Wednesday, February 4, 2009

Ebay: Scale!

Problem: Ebay’s problem is the same problem shared by any large site in the internet today; how to handle many users accessing large amounts of services/data, with the data being updated millions (or billions) of times per day.

Solution: Ebay’s solution rely’s upon 5 principles that Ebay has almost embraced: partitioning, asynchrony, automation of configuration, acceptance of failure, and (almost) embracing inconsistency. My main criticism of the Ebay work rest upon the requirement of immediate consistency for bids and purchases. I wonder how seriously they have considered almost immediate consistency resolved by the application with a timestamp when “immediate consistency” is required at present.

I am heartened by Ebay’s use of 3rd-party cloud services. I am curious as to the present implementation details. I noticed the mention of event-based transactions in “eBay’s Scaling Odyssey”, but there are scant details. It seems that eBay has separated the application from the storage in delivery of their service, but I wonder how fundamental their separation is in implemenation.

Finally, I am curious as to how open eBay would be to a completely distributed storage layer.

Future influence: I think that Ebay’s work will be highly influential in the coming decade. Ebay seems willing to embrace a separation between the application and data in order to provide a scalable dynamic service to many millions of users per day. Ebay’s present work is a stepping stone to a truly scalable model of services and sub-services that will be adopted by any similar large deployment out of necessity.

I would like some comment from the class on my thoughts here. We should embrace the blog structure on the paper comments for sharing ideas.

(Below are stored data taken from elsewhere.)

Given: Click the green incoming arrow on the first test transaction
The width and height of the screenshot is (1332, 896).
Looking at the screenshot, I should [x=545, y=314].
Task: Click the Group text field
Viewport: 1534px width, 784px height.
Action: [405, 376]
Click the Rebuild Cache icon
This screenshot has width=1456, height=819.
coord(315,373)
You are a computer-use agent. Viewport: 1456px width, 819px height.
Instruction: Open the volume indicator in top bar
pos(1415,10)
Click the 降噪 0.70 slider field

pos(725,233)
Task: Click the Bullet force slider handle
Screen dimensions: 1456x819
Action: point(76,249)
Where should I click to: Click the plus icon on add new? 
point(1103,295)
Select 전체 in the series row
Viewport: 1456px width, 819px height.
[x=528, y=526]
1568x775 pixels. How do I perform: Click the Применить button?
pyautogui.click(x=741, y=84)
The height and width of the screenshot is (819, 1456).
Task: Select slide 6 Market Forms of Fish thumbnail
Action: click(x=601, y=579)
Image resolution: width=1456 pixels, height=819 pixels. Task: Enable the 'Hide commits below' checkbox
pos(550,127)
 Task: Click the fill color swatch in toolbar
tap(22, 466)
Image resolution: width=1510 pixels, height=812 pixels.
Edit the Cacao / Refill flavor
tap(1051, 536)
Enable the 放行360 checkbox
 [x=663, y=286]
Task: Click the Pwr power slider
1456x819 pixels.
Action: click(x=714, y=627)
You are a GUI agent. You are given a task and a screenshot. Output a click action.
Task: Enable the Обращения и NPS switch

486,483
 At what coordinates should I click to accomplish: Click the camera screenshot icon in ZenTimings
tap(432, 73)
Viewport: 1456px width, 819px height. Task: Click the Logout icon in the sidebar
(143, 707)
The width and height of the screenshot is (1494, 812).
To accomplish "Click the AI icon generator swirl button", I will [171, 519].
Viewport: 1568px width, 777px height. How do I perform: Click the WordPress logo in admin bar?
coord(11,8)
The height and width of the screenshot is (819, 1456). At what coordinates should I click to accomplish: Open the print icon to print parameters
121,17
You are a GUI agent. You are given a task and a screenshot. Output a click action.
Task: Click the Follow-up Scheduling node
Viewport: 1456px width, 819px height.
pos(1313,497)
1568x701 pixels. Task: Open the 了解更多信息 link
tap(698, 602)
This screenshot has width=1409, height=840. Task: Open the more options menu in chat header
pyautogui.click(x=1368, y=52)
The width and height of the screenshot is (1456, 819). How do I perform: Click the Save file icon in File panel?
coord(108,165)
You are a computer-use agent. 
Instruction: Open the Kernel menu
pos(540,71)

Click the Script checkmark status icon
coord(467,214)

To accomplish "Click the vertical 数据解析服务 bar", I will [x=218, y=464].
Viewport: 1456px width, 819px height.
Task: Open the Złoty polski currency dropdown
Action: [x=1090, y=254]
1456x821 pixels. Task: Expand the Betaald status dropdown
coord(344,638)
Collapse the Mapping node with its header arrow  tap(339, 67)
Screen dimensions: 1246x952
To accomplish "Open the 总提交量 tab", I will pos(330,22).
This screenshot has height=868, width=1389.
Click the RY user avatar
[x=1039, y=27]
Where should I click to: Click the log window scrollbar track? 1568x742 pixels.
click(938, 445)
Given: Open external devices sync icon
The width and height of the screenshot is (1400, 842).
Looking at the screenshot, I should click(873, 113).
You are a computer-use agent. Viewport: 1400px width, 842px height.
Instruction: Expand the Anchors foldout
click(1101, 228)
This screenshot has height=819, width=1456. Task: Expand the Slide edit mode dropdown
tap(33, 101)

  1. It's very impressive that Ebay managed to go from .com boom startup to carefully-managed application built on solid design principles when so many businesses failed that transition. I think it will be especially interesting to ask them what this transition entailed and whether they have any interesting war stories from it. As the first slide set says, there is a need for "feature velocity" and adaptability - changing and adding features - on a competitive website. How do you reconcile this with solid engineering? I'd like to know what the process for building a new feature in ebay is, e.g. what kind of design documents and tests you have to go through to show that it's scalable and safe.

    I was also pleasantly surprised like you about their positive view of clouds. If ebay thinks it may be worth pushing some work to an external cloud, this makes a very strong case for utility computing. I'd like to know what features exactly they are thinking of pushing out. One advantage of ebay in this regard however, unlike something like Facebook, is that most of the data on the site is public, so for example they can push out things like search without fear of endangering users' privacy.

  2. Franco Travostino talk

    Here is a summary of what I learned from Franco:

    eBay only embraces fundamental change when it experiences disaster; otherwise the Titanic only turns very slowly. Franco’s description of himself as Odysseus listening to the sirens while making sure he is tied down is a good analogy for his role at eBay. I spoke to Franco after class and was able to understand the reasoning behind such inertia. There is a large overhead to any change and a new approach must be able to overcome the cost not only of resources, but of the change of mindset and training of people to handle the change. Also, the solution must be readily reversible. So, eBay looks for solutions that are already proven and can be readily taken up by a consumer.

    I will soon add some info about eBay’s challenges.

  3. It is more than inertia when deciding to make the transition to clouds; it's whether it makes business sense or not. Franco's point that you need to consider all the costs associated to the transition is an excellent one!